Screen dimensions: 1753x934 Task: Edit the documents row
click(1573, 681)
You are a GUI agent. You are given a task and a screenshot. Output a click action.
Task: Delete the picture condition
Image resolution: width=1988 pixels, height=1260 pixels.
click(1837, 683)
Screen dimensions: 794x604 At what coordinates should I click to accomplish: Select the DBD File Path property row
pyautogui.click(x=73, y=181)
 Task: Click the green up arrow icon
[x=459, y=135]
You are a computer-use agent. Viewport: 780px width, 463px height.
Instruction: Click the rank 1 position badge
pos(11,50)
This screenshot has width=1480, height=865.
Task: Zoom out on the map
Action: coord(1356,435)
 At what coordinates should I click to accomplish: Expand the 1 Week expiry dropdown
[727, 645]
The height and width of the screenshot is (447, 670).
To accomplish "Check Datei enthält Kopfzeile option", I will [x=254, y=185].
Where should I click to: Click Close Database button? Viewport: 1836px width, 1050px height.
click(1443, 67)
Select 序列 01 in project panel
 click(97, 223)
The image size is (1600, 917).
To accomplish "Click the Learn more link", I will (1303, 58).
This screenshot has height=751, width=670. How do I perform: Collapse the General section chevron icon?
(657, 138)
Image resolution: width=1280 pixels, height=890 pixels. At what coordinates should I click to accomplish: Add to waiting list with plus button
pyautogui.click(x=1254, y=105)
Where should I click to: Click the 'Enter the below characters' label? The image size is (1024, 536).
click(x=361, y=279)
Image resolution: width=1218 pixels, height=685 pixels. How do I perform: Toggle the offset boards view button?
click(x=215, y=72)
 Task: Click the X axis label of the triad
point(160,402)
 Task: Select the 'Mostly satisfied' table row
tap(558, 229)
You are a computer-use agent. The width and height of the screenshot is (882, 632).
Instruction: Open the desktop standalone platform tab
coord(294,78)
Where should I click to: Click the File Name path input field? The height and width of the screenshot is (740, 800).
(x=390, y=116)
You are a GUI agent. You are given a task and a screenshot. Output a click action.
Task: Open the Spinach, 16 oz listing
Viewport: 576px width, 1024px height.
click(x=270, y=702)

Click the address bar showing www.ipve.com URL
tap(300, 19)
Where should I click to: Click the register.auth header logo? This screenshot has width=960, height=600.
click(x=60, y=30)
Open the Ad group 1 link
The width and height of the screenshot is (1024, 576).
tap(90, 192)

> Work item
Among the records above, find each line holding "agent" and list it.

> Exercise solution
You are a GUI agent. You are given a task and a screenshot. Output a click action.
You are a computer-use agent. Viewport: 780px width, 463px height.
You are a computer-use agent. The width and height of the screenshot is (882, 632).
You are a GUI agent. You are given a task and a screenshot. Output a click action.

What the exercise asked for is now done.